A voracious reader of personal development books, Goemmel credits his success in managed services to a risk-taking entrepreneurial spirit. “To be an entrepreneur is to be able to accept and manage risk, and you accept a great deal of risk when you begin managing a customer’s network,” he says.
Another key factor in launching a successful MSP is understanding both IT and financial accounting processes. Goemmel, who started out as an accountant with Deloitte and Touche, understood the value of financial processes. His education in IT processes came in the late 1990s at global plastics company M.A. Hanna Co., where he helped manage a massive technology rollout. “I understood process, I understood customers, and then there was IT. It all came together,” he says.

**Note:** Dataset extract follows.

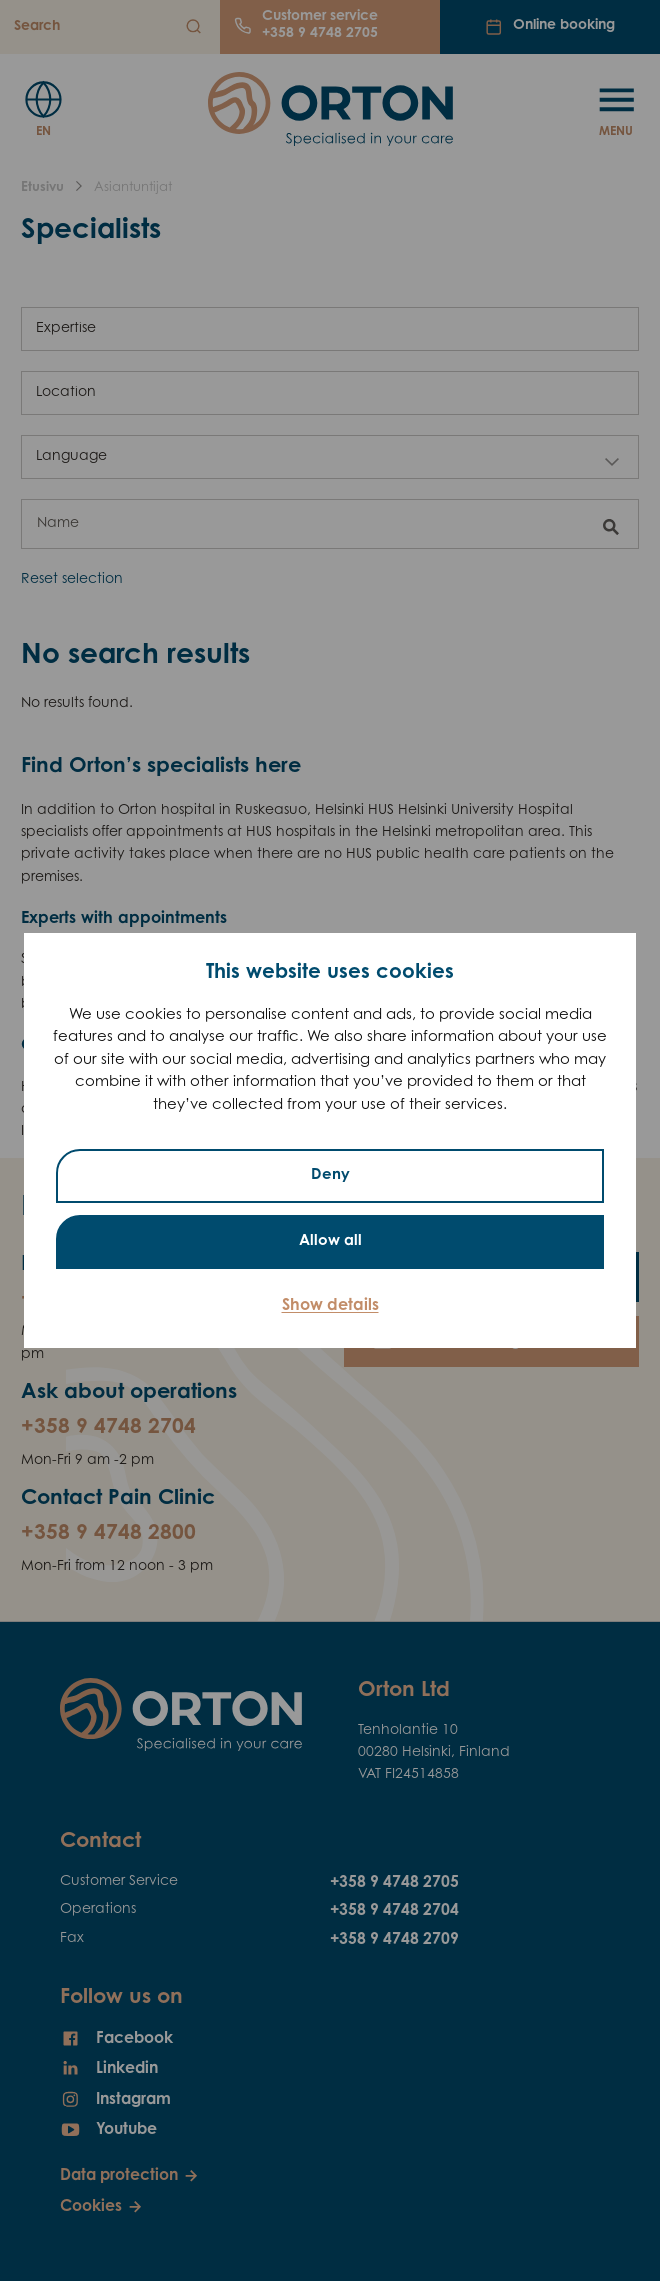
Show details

Five years ago, Goemmel hitched up with business partner Sam Rozenberg and began building PMV. At first, they saw managed services as a clever way to more closely monitor their customers’ needs and sell them more products. But as time passed and hardware margins shrank, managed services moved to the forefront. Today, one-quarter of PMV’s 40 or so employees work in the MSP portion of the business.
Goemmel says the midmarket is the hot ticket for MSPs right now. But as his snorkeling excursion indicates, Goemmel doesn’t like to put limits on his business. He also counts two of the country’s top 10 banks among his managed services clients.